As we near the end of this testing phase, our sentiments toward Porsche’s mid-engine sports car remain unchanged. The 718 continues to impress us every time we ignite its sonorous 394-hp naturally aspirated 4.0-liter flat-six engine. Across various aspects cherished by enthusiasts – driver engagement, handling, ride, acceleration, engine sound, manual-gearbox shift quality, brake response, everyday usability, and long-haul comfort – the 718 has become the benchmark against which we compare other performance cars.
The praises for the Cayman continue to pour in, even during the winter months when most Porsches hibernate. Our team members found solace and joy in driving the GTS 4.0, with some noting that a ride in this car can brighten even the darkest of days. It’s so enjoyable to drive that an errand run easily transforms into an hour-long aimless drive. Friends and family have also been requesting rides as everyone falls in love with this captivating machine.
Of course, no vehicle is without its imperfections. Our logbook reveals several comments about the Cayman’s limited interior storage options, making it inconvenient to find a suitable place for our phones. The flip-out cupholders are flimsy, and road and wind noise can sometimes become noticeable, particularly on rough surfaces or during crosswinds. Additionally, prolonged urban driving has exposed some issues with the brakes, which can cause them to squeal with light use. One editor found the seats uncomfortable due to their lack of adjustability.
Nevertheless, these minor drawbacks have not overshadowed the sheer joy of driving the dark-green Cayman. However, a stark reality about Porsche ownership has come to light during the last 8222 miles: the significant cost of maintaining and repairing this high-performance machine.
As we reached the 29,915-mile mark, we took the Cayman in for its scheduled 30,000-mile service, which included an oil and filter change, fresh spark plugs, and a comprehensive inspection. The cost amounted to $390, with an additional $72 for new wiper blades. Unfortunately, the replacement of the difficult-to-access spark plugs had to be done in a separate visit, which added $659 to the total.

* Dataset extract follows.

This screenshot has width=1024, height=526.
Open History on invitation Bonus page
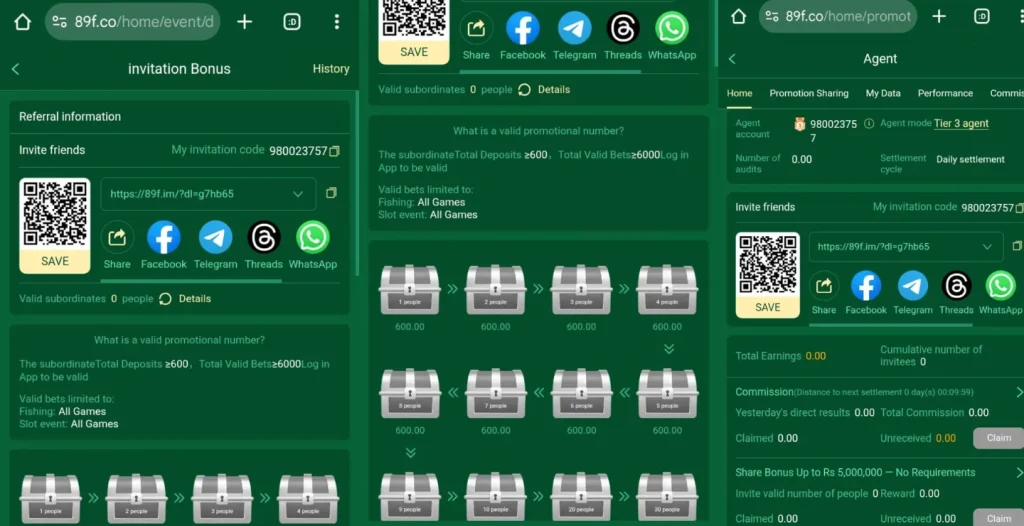tap(330, 69)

However, these maintenance expenses pale in comparison to an issue we inadvertently caused. At around 26,000 miles, we noticed the clutch slipping during high-rpm shifts. Upon inspection, the Porsche techs found that the clutch disc had worn out, and both the pressure plate and dual-mass flywheel had extensive discoloration, indicating overheating and potential abuse. Since clutches are considered wear items and not covered under warranty, we had to bear the brunt of the costs, totaling $4898 for parts and labor. Fortunately, an oil leak from a chain tensioner was resolved under warranty, possibly explaining the increased oil consumption before the service.
Throughout the winter months, the Cayman primarily remained close to home, but our editors still managed to venture as far north as Wisconsin and south to Kentucky. With the weather warming up and the car equipped with a fresh clutch and summer tires, we anticipate racking up the last set of miles, though it will be far too soon for us to bid farewell to this exceptional vehicle.